Downer informed Judge Piet Koen that he was warned by Zuma’s advocate, Thabani Masuku, last week that the defence team would bring this plea in terms of section 106 (1)(h) of the Criminal Procedure Act.
But Zuma’s team has yet to furnish the state with an affidavit setting out its full reasons for seeking Dower’s removal.
Therefore Downer asked that Zuma’s formal pleading to the charges also stand over until such time that the defence had submitted its documents and the National Prosecuting Authority (NPA) had an opportunity to study these and respond.
Koen, with Masuku’s agreement, then postponed the matter.
Though the section 106 application is forcing a delay, Masuku assured the high court in Pietermaritzburg that he was ready to proceed with the trial, after the attorney of record, Eric Mabuza, and lead counsel, Muzi Sikhakhane, withdrew in April.
Mabuza was in court on Monday to seek formal permission to withdraw, which was readily granted after Masuku informed Koen that Zuma had no objection and was not seeking a postponement to prepare.
“Well, on that basis then I can’t see any prejudice to the accused,” Koen said.
Downer raised no objection either.
“The state is in the hands of the court, it has no objection. We do place on record, however, that it is unfortunate that the instructions seem to have come very close to the start of the trial and we would not wish that to prejudice the conduct of the trial in any way,” he said.
The veteran state prosecutor secured the fraud and theft conviction of Zuma’s former financial adviser, Schabir Shaik, in 2005 on charges relating to close to 800 payments he made to Zuma, totalling R4.1-million and mostly with money obtained from French arms manufacturer Thales.
The state alleges that Zuma took bribes from Thales, through Shaik, to shield the company from investigation for improper arms procurement dealings in the 1990s, when it won a contract to supply combat systems to the South African navy.
Masuku signalled that Zuma would plead not guilty to all charges — 12 charges of fraud, two of corruption, one of racketeering and one of money-laundering.
The charges were controversially withdrawn in 2009 — paving the way for Zuma’s election as state president — and reinstated by then national director of public prosecutions Shaun Abrahams in 2018, after Cyril Ramaphosa succeeded Zuma as head of state.
A subsequent bid to secure a permanent stay of prosecution was unsuccessful.

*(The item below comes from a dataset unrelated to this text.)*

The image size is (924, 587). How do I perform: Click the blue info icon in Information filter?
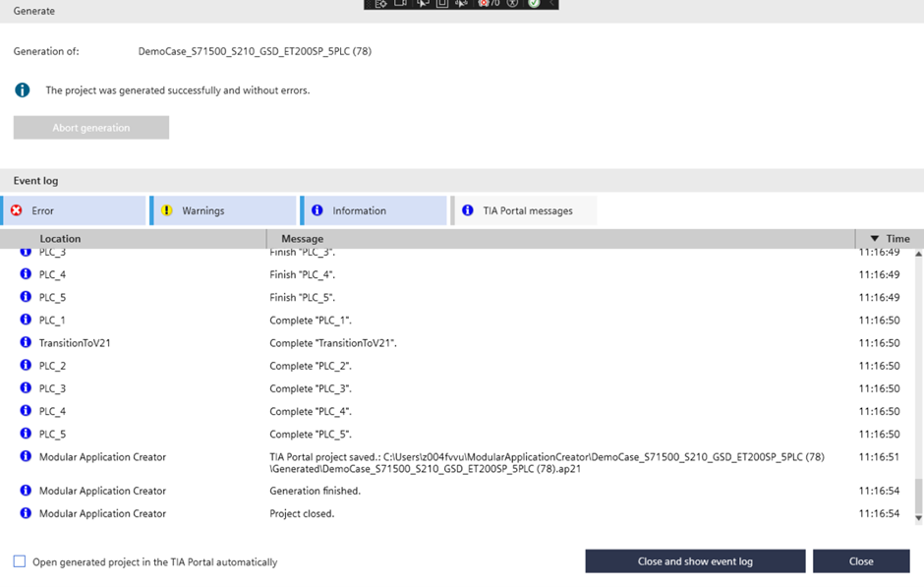point(317,210)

The NPA’s spokesperson, Sipho Ngwenya, said after the court adjourned that the authority would study the basis for the defence’s plea but hoped “they are not trying to bring what had failed through the back door” — a reference to the failed application for a stay of prosecution.
He added that Downer has been handling the case for the state for the better part of two decades.

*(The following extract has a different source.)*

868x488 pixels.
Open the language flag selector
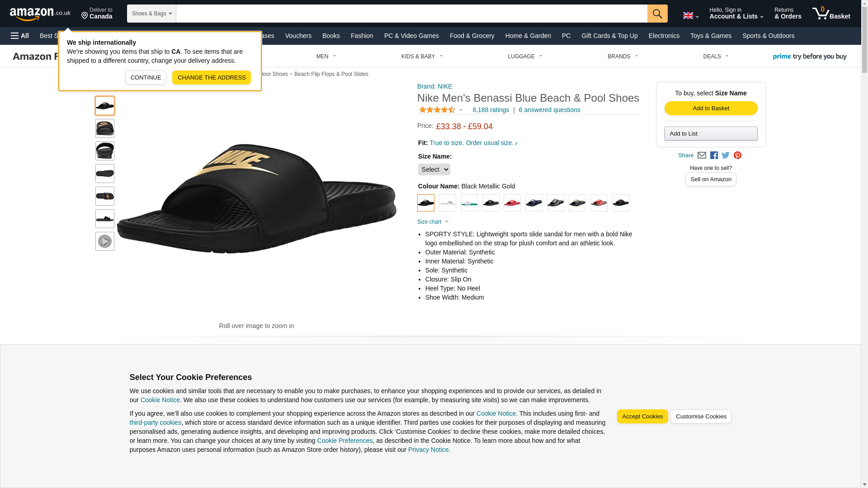[x=690, y=15]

The defence’s application means that they will argue that Downer does not have the required authority from the national director of public prosecutions, Shamila Batohi, to prosecute the matter.
“We are not privy to the reasons behind this assertion as we are certain that advocate Downer is duly authorised to prosecute … We shall see what is in their papers,” Ngwenya told the Mail & Guardian. “We were anticipating a normal application with substantive reasons on why advocate Downer should recuse himself. They didn’t bring those papers; they were not ready. He has full authority to prosecute. It has never been withdrawn.”
Suspended ANC secretary general Ace Magashule was at court on Monday, telling reporters: “I am here to support the president.” This comes after he served court papers on Ramaphosa and the ANC last week to challenge his suspension in a move that will intensify the latest power struggle playing out in the party.
A source close to the former president pointed out: “Ace right now needs the support of Zuma’s supporters.”
The Zuma and Thales trial was set down until 20 June, or whatever dates thereafter were needed.
Public Works Minister Patricia de Lille, often referred to as the original arms deal whistleblower, was at court on Monday because Downer had planned to call her as the state’s first witness.
The state has a list of 217 witnesses.